The book begins with a supported goldenrod: it is the representation of the foundation of Cusco. Like all myths it is unverifiable, but one of the things that I rescue for me is to meet an Andean and living culture. There are people who believe in the sun, who speak to the sun, who speak to the rainbow, who speak to the rain. It’s a dose of that fantasy that they create you as a child and then break you, but it’s still alive. It’s super crazy for me. After a year, I was talking to the sun, I was trying to have a relationship, I was looking to break with what they generate in your mind. It is not that you have to understand everything, some things are not understood.
As a creator, the process was interesting, I began to blend in with that light, and to create my own convictions regarding a worldview. I could say it helped me to believe.
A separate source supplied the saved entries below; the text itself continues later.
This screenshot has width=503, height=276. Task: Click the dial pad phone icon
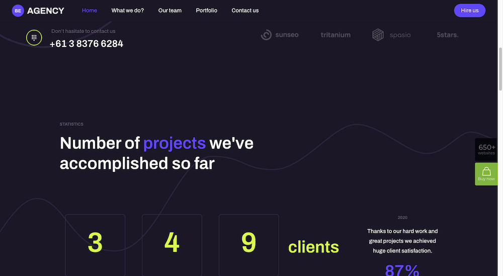click(x=34, y=38)
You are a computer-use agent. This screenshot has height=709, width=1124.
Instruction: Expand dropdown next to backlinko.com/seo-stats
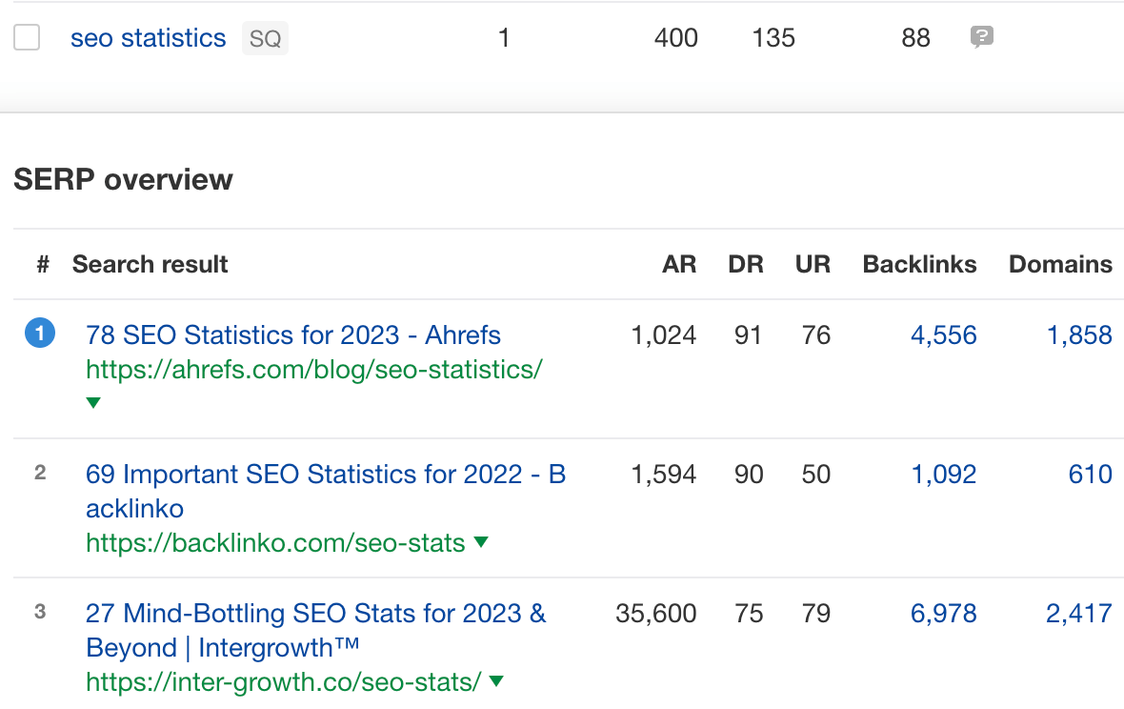tap(482, 542)
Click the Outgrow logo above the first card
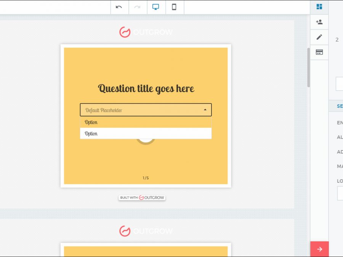The width and height of the screenshot is (343, 257). pyautogui.click(x=146, y=32)
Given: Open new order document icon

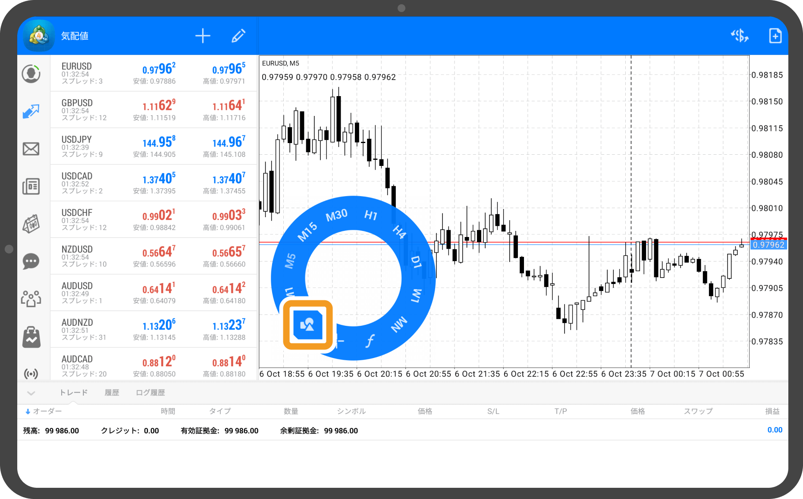Looking at the screenshot, I should click(x=775, y=36).
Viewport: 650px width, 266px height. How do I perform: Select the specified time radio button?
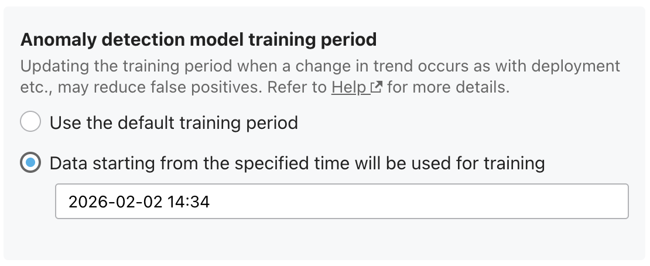click(30, 162)
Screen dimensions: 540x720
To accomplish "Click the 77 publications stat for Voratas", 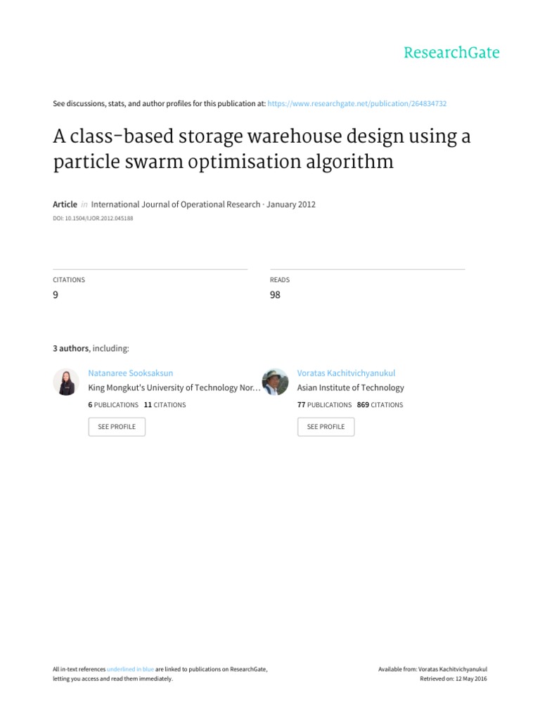I will 324,405.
What are you working on now?
Now I am working a lot on the rainbow in its different meanings. If you point your finger, your finger will rot. Or that you have to cover your mouth and that the rainbow makes women pregnant. Those are not so well known myths, and you say: “this is impossible”. Until you meet people to whom it has happened. Then I begin to have this interest in myths or ideas that end up being something that is not true. We grow up not believing and it is real, it is there, it is part of our own life.
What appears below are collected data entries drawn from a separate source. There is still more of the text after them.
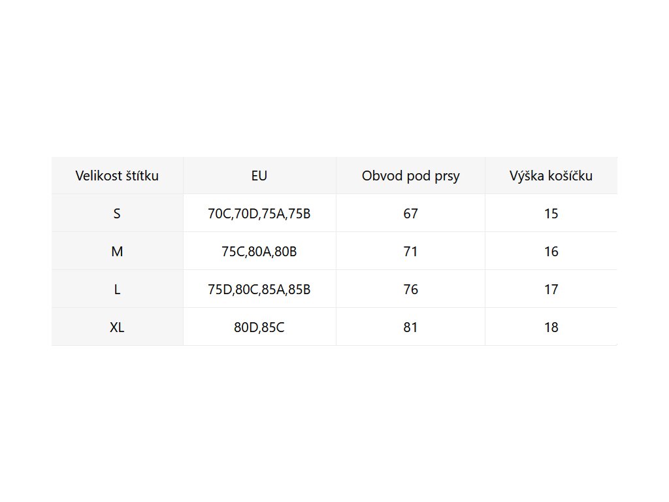The image size is (669, 502).
Task: Click the '80D,85C' cell
Action: tap(259, 327)
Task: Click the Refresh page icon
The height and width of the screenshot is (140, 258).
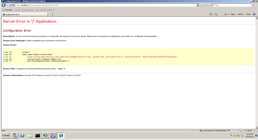Action: point(206,5)
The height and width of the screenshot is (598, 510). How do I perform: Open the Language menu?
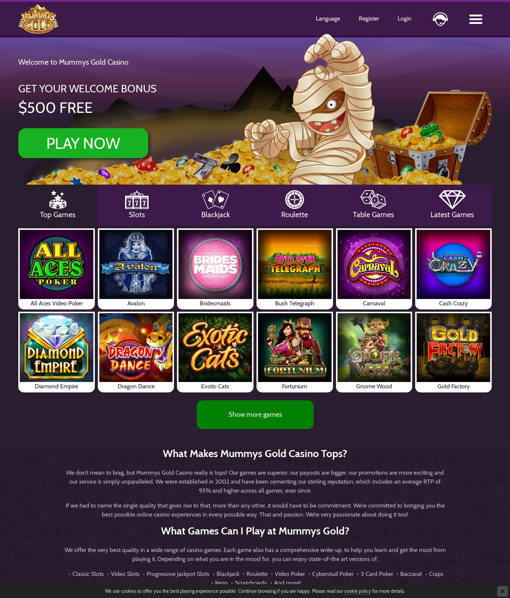(x=328, y=19)
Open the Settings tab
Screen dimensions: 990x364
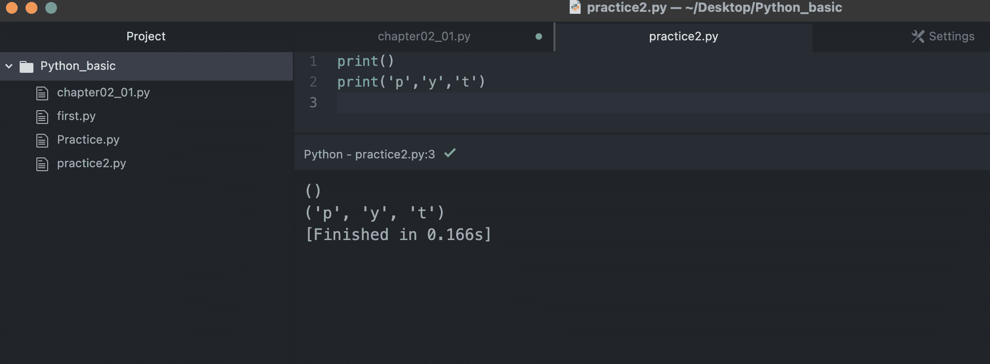[951, 36]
Is there extractivism in photography?
I have grown up with a vision of western photography, although my first references were from here. My way of seeing has been fed by that colonialism as well. It is already a matter of how you approach personally, it is very difficult. Currently, the author has a higher priority to create in a more inclusive way. You should not go, photograph and leave, but it is part of what happens.
I have felt this way many times, imagine. The most complicated thing for me is when, for example, I photograph the hip-hop community, who are my brothers, who are my friends, I strike with them. But in the end I am always Victor, the photographer who is watching them.
And how was that approach to the world of street music?
A friend had an underground cultural house where different collectives of hip-hop, theater, photography, a well-defined social political culture met. It was like listening to underground idols by mp3 and suddenly I had them next to me and they were my friends. It was a synergy of street photography. For me, personally, who was born in the middle class and in a family that has been super protective, photography and knowing this world represented freedom. Photography allowed me to know other realities, I have had the opportunity to meet incredible people. For me, it was: “get out of your bubble and know what the world is”.
How did you choose to get into the hip hop world in Quechua?
In P’unchaw’s book, the process involved thoughtful photography, the composition well placed. I have waited two years for a photograph that did not appear. At work with hip-hop a friend told me: “hey but hip-hop is not neat, rap is telling the president ‘fuck you’, it comes out of the gut.” So I started to play with musicalization, how it is used to create songs, where sampling is used a lot, it repeats three seconds of a song and you repeat it again. I’m creating a more musical transition, closer to the style of hip-hop. It is a work in progress.
So, in the same way, I started cutting my files of the hip-hop scene and from one photo, I get ten. It was a liberation, as an author’s process, to leave the neat photograph. I was deconstructing the way of making images and when I got to freestyle it was like glory.